In the mid-1990s the service sector contributed the largest percentage of the GDP, followed by industry (mining and manufacturing) and agriculture. About 60 percent of the government's budget came from oil and natural gas revenues, and 40 percent came from taxes and fees. Government spending contributed to average annual inflation rates exceeding 20 percent. In 2001 the GDP was estimated at $114 billion, or $1,770 per capita. Because of these figures and the country’s diversified but small industrial base, the United Nations classifies Iran's economy as semi-developed.




Government Role in the Economy

Government planning plays an important role in Iran’s economy. Since the late 1940s the government has designed and implemented multiyear planning programs with the goal of industrial diversification. After the 1979 revolution, the government continued the industrialization that the shah had pursued but emphasized economic self-sufficiency, which required greater investment in agriculture. However, the flight abroad in 1978 and 1979 of most of the social and political elite, along with their capital (estimated at more than $28 billion), combined with the costly war with Iraq in the 1980s, left Iran’s economy severely damaged.

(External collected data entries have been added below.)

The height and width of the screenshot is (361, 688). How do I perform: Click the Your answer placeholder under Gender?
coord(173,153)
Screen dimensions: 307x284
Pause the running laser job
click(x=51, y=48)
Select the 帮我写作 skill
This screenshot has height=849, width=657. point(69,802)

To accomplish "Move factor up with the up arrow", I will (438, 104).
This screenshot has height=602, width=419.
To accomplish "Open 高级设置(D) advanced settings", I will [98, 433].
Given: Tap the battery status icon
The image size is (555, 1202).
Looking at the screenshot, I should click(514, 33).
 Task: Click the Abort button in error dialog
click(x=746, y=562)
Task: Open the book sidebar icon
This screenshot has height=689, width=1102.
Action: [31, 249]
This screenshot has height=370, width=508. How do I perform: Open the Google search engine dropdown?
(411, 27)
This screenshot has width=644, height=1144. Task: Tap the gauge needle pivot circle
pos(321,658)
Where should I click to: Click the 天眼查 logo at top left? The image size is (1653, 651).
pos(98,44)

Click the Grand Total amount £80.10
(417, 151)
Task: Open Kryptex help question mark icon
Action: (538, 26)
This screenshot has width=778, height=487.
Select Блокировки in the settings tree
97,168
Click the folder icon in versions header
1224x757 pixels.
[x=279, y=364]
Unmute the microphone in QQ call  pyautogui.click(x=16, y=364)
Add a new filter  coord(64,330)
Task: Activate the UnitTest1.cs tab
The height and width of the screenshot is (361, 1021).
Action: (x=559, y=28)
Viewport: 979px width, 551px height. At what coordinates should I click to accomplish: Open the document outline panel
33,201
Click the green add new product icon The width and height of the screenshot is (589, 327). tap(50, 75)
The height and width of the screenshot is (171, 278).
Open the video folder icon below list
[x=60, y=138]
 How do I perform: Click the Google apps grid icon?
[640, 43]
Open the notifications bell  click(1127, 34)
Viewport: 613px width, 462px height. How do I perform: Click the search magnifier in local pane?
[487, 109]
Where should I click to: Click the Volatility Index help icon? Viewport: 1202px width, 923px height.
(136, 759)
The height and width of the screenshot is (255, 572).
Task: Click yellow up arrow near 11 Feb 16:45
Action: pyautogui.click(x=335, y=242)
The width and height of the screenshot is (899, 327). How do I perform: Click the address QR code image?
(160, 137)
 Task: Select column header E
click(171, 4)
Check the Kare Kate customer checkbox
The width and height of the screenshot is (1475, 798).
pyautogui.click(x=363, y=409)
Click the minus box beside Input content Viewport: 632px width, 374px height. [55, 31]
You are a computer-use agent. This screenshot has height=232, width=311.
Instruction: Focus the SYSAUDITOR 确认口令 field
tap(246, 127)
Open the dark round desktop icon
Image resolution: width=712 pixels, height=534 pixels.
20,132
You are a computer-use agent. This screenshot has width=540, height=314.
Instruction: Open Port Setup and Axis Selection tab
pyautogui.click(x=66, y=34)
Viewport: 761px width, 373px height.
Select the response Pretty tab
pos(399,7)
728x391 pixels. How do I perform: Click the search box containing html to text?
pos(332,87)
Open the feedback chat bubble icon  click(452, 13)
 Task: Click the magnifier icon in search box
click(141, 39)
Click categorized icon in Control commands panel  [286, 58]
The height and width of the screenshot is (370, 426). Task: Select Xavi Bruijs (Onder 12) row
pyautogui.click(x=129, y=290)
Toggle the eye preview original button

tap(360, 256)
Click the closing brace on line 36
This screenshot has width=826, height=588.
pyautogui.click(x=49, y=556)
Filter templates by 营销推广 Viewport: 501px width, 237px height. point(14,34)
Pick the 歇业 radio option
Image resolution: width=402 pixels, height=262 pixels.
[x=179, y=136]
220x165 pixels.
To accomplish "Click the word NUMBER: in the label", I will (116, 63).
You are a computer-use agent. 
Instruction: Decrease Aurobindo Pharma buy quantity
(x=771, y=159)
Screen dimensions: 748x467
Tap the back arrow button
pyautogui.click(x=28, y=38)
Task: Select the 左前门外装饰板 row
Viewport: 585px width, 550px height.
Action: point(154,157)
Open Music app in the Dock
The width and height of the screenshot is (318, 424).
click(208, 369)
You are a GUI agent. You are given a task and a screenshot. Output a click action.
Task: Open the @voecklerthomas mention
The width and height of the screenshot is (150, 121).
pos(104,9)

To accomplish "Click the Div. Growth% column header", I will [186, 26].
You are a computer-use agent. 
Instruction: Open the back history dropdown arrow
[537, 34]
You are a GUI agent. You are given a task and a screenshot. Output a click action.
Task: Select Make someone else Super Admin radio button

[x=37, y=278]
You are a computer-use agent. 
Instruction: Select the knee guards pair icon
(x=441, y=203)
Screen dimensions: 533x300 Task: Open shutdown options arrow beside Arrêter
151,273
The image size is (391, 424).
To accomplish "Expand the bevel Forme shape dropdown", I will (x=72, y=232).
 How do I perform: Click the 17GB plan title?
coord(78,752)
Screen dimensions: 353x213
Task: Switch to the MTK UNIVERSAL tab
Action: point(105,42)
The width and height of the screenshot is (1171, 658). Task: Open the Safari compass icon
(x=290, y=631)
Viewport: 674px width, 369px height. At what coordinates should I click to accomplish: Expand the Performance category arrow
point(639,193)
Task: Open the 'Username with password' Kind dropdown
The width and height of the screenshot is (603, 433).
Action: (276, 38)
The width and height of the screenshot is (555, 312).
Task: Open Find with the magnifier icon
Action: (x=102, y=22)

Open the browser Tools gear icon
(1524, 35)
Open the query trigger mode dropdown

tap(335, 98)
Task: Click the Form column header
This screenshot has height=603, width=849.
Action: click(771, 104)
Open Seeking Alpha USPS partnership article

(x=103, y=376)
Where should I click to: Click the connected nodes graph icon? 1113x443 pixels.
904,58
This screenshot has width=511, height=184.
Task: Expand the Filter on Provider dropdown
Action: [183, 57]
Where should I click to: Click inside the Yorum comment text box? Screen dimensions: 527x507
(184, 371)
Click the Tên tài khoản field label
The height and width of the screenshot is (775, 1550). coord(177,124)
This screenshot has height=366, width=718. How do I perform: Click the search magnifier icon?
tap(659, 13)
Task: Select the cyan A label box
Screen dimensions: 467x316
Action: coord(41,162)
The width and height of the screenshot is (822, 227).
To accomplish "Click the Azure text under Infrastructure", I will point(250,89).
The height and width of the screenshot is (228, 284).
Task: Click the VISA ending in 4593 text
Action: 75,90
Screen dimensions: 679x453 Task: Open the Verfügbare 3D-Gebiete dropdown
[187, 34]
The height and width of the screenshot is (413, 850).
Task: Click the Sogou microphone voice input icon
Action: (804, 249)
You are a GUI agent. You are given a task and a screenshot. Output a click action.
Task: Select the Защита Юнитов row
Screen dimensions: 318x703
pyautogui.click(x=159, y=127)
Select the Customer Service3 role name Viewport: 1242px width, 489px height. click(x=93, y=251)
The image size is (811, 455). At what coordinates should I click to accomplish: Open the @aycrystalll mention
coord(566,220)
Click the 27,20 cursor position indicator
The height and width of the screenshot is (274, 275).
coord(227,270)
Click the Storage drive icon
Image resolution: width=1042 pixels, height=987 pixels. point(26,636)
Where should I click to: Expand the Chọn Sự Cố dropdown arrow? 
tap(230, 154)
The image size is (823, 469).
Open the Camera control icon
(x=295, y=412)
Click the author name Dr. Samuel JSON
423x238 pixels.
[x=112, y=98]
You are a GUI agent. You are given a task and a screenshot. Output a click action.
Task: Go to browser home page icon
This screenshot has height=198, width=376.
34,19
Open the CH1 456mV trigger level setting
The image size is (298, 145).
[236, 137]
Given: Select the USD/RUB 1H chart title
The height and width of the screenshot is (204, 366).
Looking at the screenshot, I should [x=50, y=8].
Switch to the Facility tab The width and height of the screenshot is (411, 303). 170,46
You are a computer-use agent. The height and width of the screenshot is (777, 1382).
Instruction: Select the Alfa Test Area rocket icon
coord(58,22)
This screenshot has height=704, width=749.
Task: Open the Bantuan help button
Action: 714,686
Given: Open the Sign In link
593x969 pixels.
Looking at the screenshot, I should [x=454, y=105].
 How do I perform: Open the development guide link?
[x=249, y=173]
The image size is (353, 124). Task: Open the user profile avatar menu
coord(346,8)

In the 1990s the Iranian government sought to privatize state industries to stimulate the ailing economy. In 1991 about 45 percent of large industry was government-owned. The majority of heavy industry—including steel, petrochemicals, copper, automobiles, and machine tools—was in the public sector, while most light industry was privately owned. That year the government announced plans to privatize 400 state-run factories; however, the actual sale of these companies proceeded slowly. A five-year development plan for the period from March 1995 to March 2000 calls for the creation of 2 million new jobs, primarily through stimulation of the private sector, especially industry.